Bennet has opened the speech by warning of the threat of China. Worth noting: In 2016, he was for TPP, then rebuked by unions, then went from undecided to against it. denverpost.com/2016/05/23/afl…
Bennet addresses the people (inc any in the room) who voted for Trump to blow up the system. "Congratulations, you achieved your objective. But now what are we going to do?"
Theater critic note: Bennet's baritone and occasional word-slurring reminds me of an interview with Eugene Landy-era Brian Wilson.
10 minutes in, Bennet is doing about as well in this room as Lenny Bruce used to at shows when he read the transcripts of his trial.
Some applause for Bennet after a drought: "You deserve a president who knows how hard you fought for the right to collectively bargain for your health care plans."
Bennet's close: "The stuff we need to do is hard, not easy. But it'll be a lot easier if we do it together."

It's a subject of some amusement that both Bennet and Hickenlooper are running; Hickenlooper blew him off the stage today.
*okay Bennet is not running yet but says he will if he beats prostate cancer
Now Cory Booker is onstage, and rolling: "Frederick Douglass was a union organizer!"
Booker talking about rail, a favorite subject: "While China was building 18,000 miles of high speed rail, our northeast rail line moves slower than it did in the 1960s. It's like we took the best house on the block and we trashed it."
Booker riffing on the construction projects he watched go up in New Jersey, "built the right way, with union labor."

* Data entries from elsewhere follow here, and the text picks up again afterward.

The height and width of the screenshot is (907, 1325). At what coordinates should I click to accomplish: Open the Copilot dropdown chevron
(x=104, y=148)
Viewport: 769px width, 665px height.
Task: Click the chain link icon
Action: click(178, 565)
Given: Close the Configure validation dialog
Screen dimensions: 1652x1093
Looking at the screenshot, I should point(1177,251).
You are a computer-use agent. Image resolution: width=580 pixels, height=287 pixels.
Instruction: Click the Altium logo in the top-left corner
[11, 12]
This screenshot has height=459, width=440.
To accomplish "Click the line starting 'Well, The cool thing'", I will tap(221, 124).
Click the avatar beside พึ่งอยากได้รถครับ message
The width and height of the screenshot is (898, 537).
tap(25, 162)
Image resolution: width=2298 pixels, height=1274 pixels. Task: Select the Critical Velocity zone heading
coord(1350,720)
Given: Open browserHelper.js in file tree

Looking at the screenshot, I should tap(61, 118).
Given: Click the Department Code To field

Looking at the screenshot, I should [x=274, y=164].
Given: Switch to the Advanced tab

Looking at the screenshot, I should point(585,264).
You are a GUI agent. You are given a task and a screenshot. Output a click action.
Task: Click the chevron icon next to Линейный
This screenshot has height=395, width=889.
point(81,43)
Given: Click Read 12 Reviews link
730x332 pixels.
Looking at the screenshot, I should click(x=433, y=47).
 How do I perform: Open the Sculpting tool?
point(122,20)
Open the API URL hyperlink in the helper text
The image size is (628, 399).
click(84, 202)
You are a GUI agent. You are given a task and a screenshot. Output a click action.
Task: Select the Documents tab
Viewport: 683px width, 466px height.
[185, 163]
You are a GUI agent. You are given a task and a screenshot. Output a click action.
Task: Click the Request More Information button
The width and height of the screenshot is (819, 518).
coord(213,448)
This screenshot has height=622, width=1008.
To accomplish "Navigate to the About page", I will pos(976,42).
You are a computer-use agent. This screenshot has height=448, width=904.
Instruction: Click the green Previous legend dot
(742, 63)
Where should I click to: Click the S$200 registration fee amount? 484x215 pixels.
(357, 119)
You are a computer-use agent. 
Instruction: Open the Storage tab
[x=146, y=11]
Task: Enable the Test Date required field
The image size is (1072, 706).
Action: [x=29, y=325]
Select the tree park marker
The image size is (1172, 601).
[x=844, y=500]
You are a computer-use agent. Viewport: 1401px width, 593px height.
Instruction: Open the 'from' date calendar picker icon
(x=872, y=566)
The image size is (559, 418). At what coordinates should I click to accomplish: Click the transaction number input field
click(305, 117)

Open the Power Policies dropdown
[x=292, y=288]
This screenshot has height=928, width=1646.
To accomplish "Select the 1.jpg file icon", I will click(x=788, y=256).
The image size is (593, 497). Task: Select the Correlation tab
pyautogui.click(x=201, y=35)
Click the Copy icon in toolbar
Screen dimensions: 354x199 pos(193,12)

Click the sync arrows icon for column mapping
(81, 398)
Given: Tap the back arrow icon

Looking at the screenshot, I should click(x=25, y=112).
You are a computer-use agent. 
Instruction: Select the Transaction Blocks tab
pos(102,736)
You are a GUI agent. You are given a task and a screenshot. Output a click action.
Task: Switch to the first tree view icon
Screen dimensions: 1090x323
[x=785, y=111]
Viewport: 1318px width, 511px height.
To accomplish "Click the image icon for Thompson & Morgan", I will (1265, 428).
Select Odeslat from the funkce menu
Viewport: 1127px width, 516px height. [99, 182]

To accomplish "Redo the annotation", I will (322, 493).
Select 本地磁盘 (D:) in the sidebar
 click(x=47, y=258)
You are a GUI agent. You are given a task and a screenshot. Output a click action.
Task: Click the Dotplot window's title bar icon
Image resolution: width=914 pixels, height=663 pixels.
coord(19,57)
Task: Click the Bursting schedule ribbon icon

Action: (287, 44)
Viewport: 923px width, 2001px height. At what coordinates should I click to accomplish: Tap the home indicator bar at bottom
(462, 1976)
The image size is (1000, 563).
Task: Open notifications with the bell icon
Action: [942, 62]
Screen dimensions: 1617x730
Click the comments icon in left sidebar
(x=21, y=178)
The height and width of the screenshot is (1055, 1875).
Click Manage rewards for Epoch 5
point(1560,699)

"Don't tell me what can't be done! If we can turn around Newark, NJ, we can turn around America!"
Booker, remarkably, is the first of nine Dem 2020 candidates here to talk specifically about organizing new workers. "We've got to organize areas that weren't organized before, like home health workers, like the digital economy."
Booker gets one of the day's few organic laughs: "We talk building about a 'nation of tolerance,' as if that's an aspiration. Go home and tell the person you live with that you tolerate them."
Klobuchar's up, closing the morning speeches. "There's no such thing as a Republican bridge or a Democratic bridge. There's only sturdy bridges."
Klobuchar sharing a joke from her father about how he's battled alcoholism: "There's not a lot of ways to get drinks in assisted living."
Klobuchar: “We need a smart trade policy, not trade policy by tweet.” There is a small amount of laughter. “Thank you to that one person.”
Next up, our final speaker: Eric Swalwell. His intro music: The theme to "Beverly Hills 90210"
Swalwell, arguably the least known 2020 candidate, taking some time on bio: “My dad was a cop. My mom made doll houses in our garage, and had a large, probably unlicensed, day care facility in our living room."
Swalwell tells audience that his campaign staff has unionized: "We are recognizing them as members of the Teamsters local 238." Second campaign to do after Sanders.
Swalwell pitching public option (not Medicare for All) in part bc if protects what labor has: "If you like your union plan, keep your union plan. We must, for once and for all, repeal the cadillac tax."
Swalwell's campaign motto has gotten mocked on Twitter (what doesn't?) but he is repeating it again and again here: "Go big. Be bold. Do good."
Swalwell says that he'd hire a "blended" cabinet as president including "Republicans, plural." "I go on Fox News mainly so that my parents and relatives can see me on TV."